En trio, Le pianiste a plus d’espace, prend à son compte la narration et
l’architecture, propose à ses comparses des épisodes fiévreux ou atmosphériques
dont le dénominateur commun est le lyrisme dont la musique ne se départit
jamais. En quartet, Christophe Monniot apporte sa voix. Cela libère d’une
certaine manière le pianiste des contingences de chant et lui offre la
possibilité d’aérer son jeu, de l’aménager pour qu’il demeure une source
importante de suggestions. Negro multiplie alors les propositions, bouscule le
groupe, l’oblige à plonger dans une interaction fiévreuse. Lorsqu’il joue, le
pianiste adopte des postures qui n’appartiennent qu’à lui. Il semble parfois
s’amuser à jouer du « grand piano », et délivre des phrases
magnifiques avec une moue amusée. Parfois, il s’arc-boute sur son clavier,
telle une créature arachnoïde et harangue ses partenaires de jeu avec le langage
du corps. Tendu, nerveux, les yeux rivés sur ceux du musicien qu’il provoque,
il semble prêt à sauter par-dessus son piano, ou se servir de lui pour libérer
une énergie qui déborde. C’est précisément comme ça que je l’imagine avec
Kimono, prêt à en découdre, et fermement décidé à provoquer l’inattendu.
Mais revenons au trio, formation magnifique en elle-même,
qui use avec intelligence d’un spectre expressif étendu et montre, dans la
continuité du premier disque, une cohérence remarquable dans l’équilibre des
sons et des fonctions structurelles.
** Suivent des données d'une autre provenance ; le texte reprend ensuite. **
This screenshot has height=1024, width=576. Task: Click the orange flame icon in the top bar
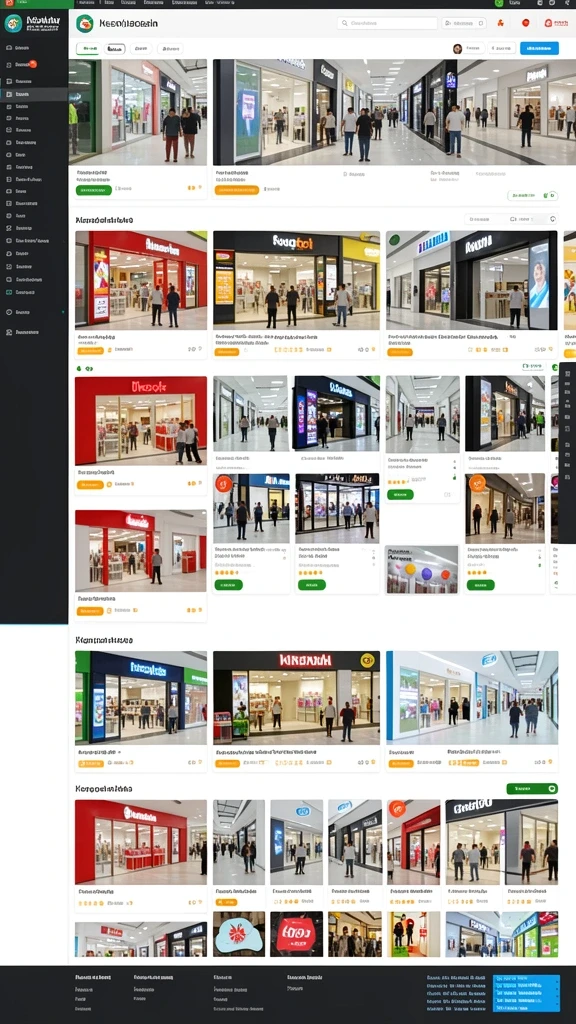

Outre le jeu du pianiste, qui représente
une proposition fort intéressante de synthèse entre Jazz et piano classique
(dérapages et élégance, maîtrise et acceptation de l’imparfait, lyrisme et
incandescence), on y entend une section rythmique originale et créative, dont
l’influence pèse sur l’improvisation. Les lignes amples et la sonorité unique de
Jérôme Arrighi (proche de la contrebasse dans ses rondeurs, mais pourvue d’inflexions
précises dans le registre aigu) tout comme la pulsation raffinée et souvent
mélodique d’Adrien Chennebault portent le jeu du pianiste mais l’oriente aussi,
de par l’intensité amenée ou les choix harmoniques audacieux. La musique peut
s’étendre tout en restant suggestive, comme sur « Il giorno della
civetta », tout en retenue et non-dits. Mais elle peut aussi délivrer
beaucoup d’informations en peu de temps. Ainsi les portraits de « Miss
J » et « Billy The Begue » prennent-ils la forme de miniatures
instables, truffées d’accidents. Le lyrisme du trio s’épanouit sur des morceaux
où la mélodie se meut en phases d’improvisation vibrantes, comme sur la belle reprise de Jeff
Buckley « Grace », le morceau final « I Wish I Could Be A
Melody » où le trio décline avec douceur les nuances d’un romantisme amusé,
et surtout « Come un libro d’ Erri De Luca », petite pépite
d’emportement poétique dont le pianiste livrera une version plus aérienne avec
la clique de Birdy So. Sur « Déjà vu », le développement organique
est précédé par une introduction où le son est travaillé par le biais d’effets,
une démarche qui tendra à s’accentuer avec l’arrivée de Christophe Monniot.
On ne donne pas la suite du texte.